**ENTRIES SUPPLIED:**
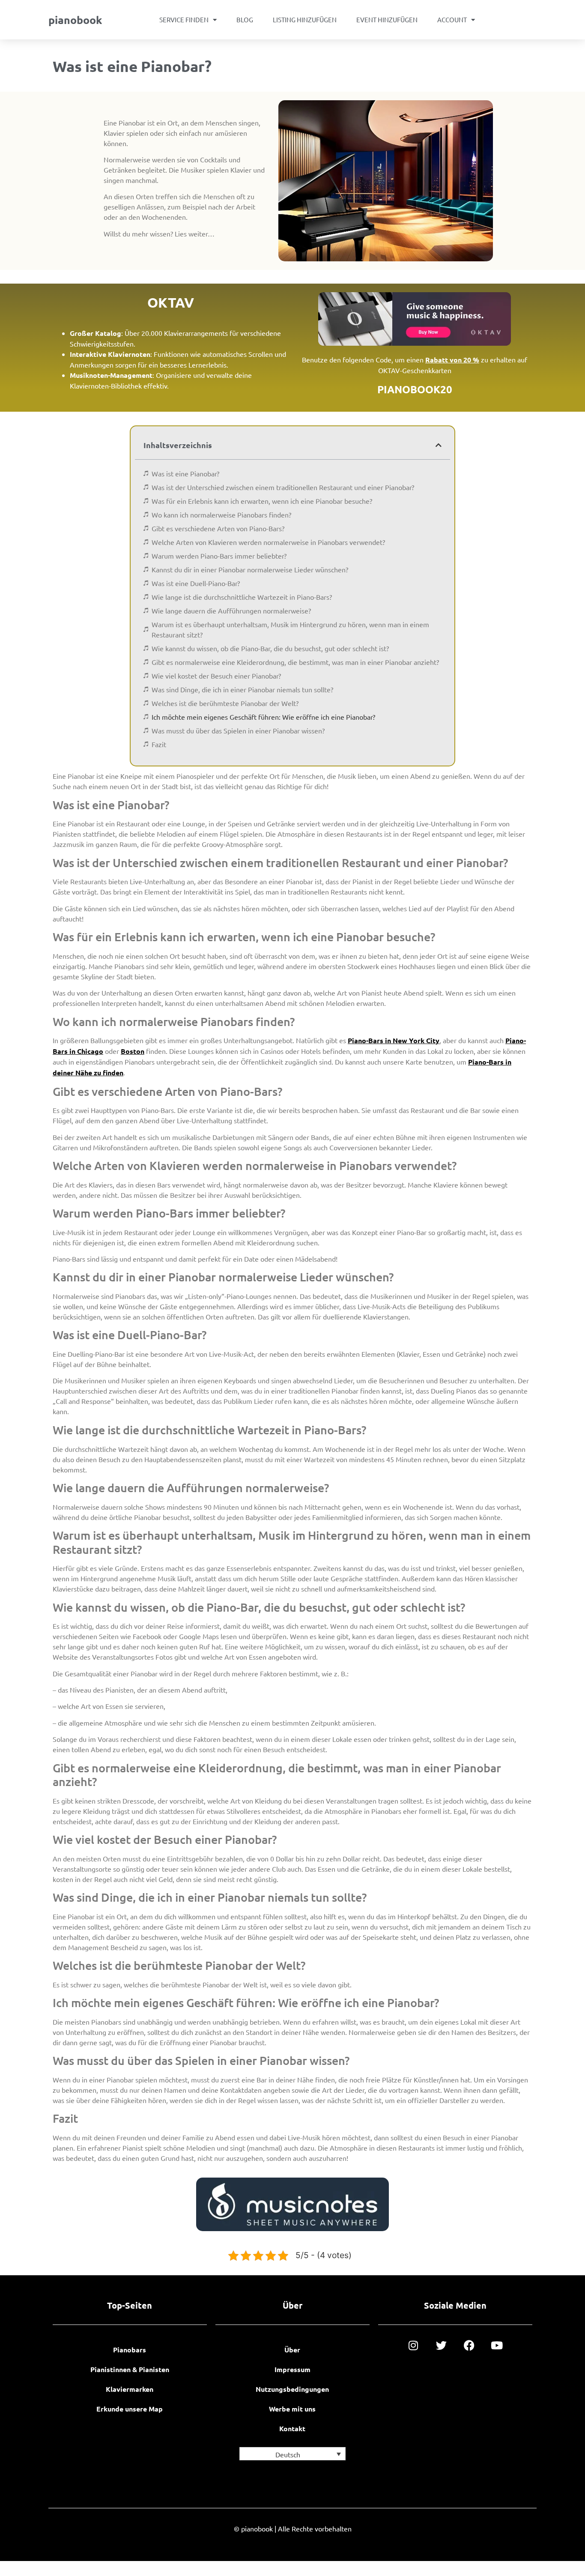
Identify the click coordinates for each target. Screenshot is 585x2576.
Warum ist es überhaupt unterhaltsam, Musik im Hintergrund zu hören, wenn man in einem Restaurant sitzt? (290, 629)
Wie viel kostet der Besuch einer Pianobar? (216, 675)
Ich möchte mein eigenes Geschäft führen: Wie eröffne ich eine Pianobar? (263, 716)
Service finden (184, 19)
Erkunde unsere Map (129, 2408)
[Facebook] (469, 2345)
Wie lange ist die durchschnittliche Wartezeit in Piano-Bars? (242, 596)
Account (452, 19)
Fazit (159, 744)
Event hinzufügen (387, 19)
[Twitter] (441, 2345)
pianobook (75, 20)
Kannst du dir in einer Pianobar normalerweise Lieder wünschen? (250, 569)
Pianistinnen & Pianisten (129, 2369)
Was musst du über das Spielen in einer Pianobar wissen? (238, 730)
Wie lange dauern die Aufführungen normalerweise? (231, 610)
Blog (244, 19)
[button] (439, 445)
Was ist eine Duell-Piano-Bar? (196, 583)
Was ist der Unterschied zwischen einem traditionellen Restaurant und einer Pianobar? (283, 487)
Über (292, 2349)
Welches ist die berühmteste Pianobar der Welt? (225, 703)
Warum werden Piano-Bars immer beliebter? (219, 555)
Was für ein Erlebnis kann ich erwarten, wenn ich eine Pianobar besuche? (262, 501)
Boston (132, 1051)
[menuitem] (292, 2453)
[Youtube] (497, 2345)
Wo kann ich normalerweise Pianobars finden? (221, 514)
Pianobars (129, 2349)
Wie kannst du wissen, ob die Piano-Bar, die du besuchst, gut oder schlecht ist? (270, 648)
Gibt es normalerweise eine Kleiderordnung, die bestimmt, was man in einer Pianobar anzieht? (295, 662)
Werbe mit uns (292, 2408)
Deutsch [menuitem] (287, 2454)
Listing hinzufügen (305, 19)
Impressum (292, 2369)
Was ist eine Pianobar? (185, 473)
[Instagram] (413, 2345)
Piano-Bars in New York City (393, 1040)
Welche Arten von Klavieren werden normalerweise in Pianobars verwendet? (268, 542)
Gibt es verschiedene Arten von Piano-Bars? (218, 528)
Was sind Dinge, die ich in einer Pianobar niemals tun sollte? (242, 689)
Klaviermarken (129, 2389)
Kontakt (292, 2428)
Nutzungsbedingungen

**TASK DESCRIPTION:**
Those lines from the one with "Was musst du" through the last line of the material above are to be retyped exactly, with nothing else.

**EXERCISE OUTPUT:**
Was musst du über das Spielen in einer Pianobar wissen? (238, 730)
Wie lange dauern die Aufführungen normalerweise? (231, 610)
Blog (244, 19)
[button] (439, 445)
Was ist eine Duell-Piano-Bar? (196, 583)
Was ist der Unterschied zwischen einem traditionellen Restaurant und einer Pianobar? (283, 487)
Über (292, 2349)
Welches ist die berühmteste Pianobar der Welt? (225, 703)
Warum werden Piano-Bars immer beliebter? (219, 555)
Was für ein Erlebnis kann ich erwarten, wenn ich eine Pianobar besuche? (262, 501)
Boston (132, 1051)
[menuitem] (292, 2453)
[Youtube] (497, 2345)
Wo kann ich normalerweise Pianobars finden? (221, 514)
Pianobars (129, 2349)
Wie kannst du wissen, ob die Piano-Bar, die du besuchst, gut oder schlecht ist? (270, 648)
Gibt es normalerweise eine Kleiderordnung, die bestimmt, was man in einer Pianobar anzieht? (295, 662)
Werbe mit uns (292, 2408)
Deutsch [menuitem] (287, 2454)
Listing hinzufügen (305, 19)
Impressum (292, 2369)
Was ist eine Pianobar? (185, 473)
[Instagram] (413, 2345)
Piano-Bars in New York City (393, 1040)
Welche Arten von Klavieren werden normalerweise in Pianobars verwendet? (268, 542)
Gibt es verschiedene Arten von Piano-Bars? (218, 528)
Was sind Dinge, die ich in einer Pianobar niemals tun sollte? (242, 689)
Klaviermarken (129, 2389)
Kontakt (292, 2428)
Nutzungsbedingungen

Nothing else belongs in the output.